Cornell Will Reveal Secret Academic Journal Pricing - Jd
http://www.techdirt.com/articles/20110323/02473713592/cornell-library-rejects-non-disclosures-journal-pricing-will-reveal-all-prices.shtml

======
stevetjoa
One of the most astounding aspects of academic research, to me, is the price
of journal publication.

When you author a book, you earn some money. Not a lot, perhaps, but some.
When you author a journal paper, not only do you not earn any money, but you
_pay_ the publisher several thousands USD in fees! For example, Nature:
<http://www.nature.com/ajg/open_access_faqs.html>. Even worse, you must sign a
copyright form that transfers ownership to the publisher.

I understand that there is a staff behind the scenes that puts these
publications together -- editors, admin. staff, etc. -- and they need to be
paid. But some journals have acquired such prestige over the years that they
can name their price, and the manuscript submissions will keep coming. So
perhaps these prices are not so surprising.

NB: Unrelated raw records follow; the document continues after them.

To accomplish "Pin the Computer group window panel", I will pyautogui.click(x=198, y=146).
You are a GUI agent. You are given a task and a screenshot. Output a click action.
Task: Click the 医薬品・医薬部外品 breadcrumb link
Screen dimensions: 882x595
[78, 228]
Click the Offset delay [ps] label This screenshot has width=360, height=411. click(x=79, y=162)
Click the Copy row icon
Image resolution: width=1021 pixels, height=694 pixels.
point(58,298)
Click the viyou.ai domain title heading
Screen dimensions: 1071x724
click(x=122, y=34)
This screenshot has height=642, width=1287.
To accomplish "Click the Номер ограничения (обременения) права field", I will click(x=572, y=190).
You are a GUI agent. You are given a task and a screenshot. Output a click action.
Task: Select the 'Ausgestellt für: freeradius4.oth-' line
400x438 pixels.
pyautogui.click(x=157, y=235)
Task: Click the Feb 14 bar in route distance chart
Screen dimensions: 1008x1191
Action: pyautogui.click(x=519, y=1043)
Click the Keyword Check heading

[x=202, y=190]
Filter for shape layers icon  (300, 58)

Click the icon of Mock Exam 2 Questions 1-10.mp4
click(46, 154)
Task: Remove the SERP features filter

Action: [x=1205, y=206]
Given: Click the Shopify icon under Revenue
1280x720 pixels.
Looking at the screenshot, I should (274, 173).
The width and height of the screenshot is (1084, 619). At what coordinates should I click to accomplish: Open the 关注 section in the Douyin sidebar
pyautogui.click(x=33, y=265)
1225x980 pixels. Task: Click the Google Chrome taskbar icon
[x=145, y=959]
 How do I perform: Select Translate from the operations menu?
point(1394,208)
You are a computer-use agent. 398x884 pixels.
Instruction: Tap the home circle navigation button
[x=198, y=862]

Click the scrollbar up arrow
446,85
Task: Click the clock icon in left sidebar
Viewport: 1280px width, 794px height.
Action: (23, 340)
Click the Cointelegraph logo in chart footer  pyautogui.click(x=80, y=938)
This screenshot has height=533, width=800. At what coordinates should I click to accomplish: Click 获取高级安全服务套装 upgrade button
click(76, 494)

In the debate over which makes the most impact -- journal vs. conference paper
-- most academics will say the same thing: journal, journal, journal. That
message has been beaten into our heads. But in my opinion, we are entering a
new period of transition similar to what newspapers have been facing. I think
it is possible that conferences and journals with new subscription models will
slowly usurp a share of manuscript submissions away from journals with
traditional models. For example, in ACM and certain IEEE disciplines,
conference papers already reign as the preferred publication format among
researchers.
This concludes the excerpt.